- Task -
Check each line of the records below for the word "Expand" and give the number of lines that have it, with nothing added.

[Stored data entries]
————————
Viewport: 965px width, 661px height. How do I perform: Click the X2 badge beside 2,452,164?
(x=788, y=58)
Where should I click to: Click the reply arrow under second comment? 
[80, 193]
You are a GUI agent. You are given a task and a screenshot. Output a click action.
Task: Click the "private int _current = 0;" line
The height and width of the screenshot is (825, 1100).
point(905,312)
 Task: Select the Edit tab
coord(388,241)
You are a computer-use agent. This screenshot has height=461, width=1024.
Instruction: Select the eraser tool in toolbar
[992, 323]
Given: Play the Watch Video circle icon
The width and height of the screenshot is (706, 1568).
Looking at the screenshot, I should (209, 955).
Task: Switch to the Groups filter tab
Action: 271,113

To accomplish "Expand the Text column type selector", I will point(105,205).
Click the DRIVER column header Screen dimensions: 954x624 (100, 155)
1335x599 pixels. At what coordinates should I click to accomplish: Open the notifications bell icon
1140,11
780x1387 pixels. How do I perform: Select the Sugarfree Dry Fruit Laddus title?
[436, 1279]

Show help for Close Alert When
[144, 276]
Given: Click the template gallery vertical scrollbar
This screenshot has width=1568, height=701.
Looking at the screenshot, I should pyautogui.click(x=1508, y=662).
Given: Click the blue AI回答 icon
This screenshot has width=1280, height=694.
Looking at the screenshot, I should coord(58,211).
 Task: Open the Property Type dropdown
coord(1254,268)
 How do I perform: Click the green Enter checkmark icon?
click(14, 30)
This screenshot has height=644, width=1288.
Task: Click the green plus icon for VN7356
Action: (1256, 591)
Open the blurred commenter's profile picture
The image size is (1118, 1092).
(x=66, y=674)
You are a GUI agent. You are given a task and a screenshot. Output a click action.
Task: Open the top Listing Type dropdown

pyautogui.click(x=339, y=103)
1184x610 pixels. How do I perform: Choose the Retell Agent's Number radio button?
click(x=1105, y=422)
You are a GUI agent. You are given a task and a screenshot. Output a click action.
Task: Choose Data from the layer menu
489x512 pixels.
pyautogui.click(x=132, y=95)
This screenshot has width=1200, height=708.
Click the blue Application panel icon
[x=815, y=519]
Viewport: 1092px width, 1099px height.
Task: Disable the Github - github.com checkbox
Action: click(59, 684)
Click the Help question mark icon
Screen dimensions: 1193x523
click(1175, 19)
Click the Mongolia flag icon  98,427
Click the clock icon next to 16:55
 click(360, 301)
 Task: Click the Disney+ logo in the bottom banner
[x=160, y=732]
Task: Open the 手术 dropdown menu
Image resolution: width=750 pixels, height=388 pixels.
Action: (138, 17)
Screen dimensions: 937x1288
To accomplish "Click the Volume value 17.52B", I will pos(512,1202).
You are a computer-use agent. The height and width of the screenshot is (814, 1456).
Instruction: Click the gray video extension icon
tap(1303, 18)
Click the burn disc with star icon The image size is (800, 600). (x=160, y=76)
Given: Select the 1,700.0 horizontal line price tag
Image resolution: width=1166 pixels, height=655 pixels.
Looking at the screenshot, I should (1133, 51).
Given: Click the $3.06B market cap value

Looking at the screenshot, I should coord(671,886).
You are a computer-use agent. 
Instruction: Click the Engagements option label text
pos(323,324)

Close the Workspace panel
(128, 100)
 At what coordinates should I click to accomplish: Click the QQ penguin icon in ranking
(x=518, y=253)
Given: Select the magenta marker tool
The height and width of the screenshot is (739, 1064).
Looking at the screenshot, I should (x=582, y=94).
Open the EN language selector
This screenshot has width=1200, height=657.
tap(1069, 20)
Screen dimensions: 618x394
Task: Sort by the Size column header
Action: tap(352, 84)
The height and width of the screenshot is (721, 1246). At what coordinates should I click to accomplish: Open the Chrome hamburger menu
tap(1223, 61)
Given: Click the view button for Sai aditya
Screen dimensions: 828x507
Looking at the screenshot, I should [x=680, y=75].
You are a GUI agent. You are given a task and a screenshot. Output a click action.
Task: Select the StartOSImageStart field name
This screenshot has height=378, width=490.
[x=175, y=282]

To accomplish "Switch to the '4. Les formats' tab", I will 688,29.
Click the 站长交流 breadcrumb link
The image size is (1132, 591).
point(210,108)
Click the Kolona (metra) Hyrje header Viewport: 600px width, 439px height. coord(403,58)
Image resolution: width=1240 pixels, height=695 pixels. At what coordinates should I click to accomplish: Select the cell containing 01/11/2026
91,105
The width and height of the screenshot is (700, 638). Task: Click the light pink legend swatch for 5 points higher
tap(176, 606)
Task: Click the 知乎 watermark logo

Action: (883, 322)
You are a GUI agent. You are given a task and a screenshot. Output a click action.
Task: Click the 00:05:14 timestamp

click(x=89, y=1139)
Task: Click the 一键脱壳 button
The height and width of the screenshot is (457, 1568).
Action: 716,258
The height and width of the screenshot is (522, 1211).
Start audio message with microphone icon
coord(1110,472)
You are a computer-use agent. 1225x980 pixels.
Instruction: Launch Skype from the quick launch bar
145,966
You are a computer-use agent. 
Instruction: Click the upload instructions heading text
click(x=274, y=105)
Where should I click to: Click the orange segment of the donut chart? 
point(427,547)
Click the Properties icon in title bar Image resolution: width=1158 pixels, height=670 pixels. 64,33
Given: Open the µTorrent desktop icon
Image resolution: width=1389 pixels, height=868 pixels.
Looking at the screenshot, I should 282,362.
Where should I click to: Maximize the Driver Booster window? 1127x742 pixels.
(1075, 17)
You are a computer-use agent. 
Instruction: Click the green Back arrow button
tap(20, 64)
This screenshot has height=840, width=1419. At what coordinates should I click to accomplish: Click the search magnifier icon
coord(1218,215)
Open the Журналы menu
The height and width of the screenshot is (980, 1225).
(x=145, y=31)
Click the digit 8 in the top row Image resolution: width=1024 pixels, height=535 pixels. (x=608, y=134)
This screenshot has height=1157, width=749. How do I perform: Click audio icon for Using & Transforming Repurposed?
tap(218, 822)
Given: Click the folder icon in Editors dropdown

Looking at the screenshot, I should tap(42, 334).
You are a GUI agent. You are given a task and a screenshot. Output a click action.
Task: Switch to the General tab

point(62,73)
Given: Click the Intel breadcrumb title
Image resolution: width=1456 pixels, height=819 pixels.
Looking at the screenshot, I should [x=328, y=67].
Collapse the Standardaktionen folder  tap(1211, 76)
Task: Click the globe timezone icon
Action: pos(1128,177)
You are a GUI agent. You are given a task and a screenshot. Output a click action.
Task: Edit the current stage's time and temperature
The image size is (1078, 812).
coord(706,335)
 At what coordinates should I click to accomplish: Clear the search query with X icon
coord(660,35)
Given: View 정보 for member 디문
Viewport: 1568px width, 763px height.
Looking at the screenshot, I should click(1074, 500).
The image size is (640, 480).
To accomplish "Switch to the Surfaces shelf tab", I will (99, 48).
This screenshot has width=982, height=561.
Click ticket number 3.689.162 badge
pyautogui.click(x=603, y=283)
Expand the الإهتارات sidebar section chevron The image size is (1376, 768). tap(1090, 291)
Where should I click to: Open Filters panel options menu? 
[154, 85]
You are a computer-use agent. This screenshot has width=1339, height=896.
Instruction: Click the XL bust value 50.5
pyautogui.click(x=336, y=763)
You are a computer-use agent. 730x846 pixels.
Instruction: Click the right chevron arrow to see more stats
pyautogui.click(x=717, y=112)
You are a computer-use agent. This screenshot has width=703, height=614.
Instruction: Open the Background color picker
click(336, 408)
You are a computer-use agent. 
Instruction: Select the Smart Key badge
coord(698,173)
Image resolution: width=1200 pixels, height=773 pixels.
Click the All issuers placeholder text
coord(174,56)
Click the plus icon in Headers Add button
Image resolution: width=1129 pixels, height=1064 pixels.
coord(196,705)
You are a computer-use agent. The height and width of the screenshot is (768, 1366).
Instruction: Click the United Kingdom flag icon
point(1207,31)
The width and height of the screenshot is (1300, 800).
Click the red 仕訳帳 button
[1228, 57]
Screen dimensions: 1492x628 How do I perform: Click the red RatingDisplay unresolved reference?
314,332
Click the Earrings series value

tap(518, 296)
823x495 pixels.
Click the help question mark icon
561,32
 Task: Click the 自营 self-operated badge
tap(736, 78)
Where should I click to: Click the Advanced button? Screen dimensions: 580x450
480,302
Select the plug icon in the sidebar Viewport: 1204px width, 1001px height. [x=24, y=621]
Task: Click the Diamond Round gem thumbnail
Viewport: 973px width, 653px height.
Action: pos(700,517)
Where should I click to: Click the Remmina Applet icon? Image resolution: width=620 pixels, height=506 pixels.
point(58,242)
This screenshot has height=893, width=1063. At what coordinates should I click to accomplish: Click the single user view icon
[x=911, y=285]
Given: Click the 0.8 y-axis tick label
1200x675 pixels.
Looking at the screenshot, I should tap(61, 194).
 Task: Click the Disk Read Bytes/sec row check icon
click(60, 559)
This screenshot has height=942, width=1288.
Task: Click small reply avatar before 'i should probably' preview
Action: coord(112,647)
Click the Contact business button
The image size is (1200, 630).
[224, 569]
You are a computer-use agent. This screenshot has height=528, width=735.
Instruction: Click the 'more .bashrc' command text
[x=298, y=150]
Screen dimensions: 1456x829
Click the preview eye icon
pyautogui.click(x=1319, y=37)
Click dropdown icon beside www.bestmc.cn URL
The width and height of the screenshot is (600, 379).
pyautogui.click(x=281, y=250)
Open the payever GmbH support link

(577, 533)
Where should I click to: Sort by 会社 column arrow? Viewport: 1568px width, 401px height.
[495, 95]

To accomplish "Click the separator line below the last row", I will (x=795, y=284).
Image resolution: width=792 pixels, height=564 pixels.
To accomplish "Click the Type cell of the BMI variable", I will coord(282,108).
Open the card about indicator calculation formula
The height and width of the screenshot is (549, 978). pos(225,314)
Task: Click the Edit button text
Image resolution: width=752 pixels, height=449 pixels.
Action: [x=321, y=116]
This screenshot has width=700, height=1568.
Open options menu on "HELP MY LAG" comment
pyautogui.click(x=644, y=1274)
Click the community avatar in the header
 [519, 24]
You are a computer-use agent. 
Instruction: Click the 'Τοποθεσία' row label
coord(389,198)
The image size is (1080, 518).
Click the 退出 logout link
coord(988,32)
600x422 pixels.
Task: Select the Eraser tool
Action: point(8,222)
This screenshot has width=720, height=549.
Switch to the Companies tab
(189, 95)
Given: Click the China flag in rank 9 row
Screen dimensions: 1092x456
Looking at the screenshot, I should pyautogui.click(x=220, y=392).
————————
- Answer space -
2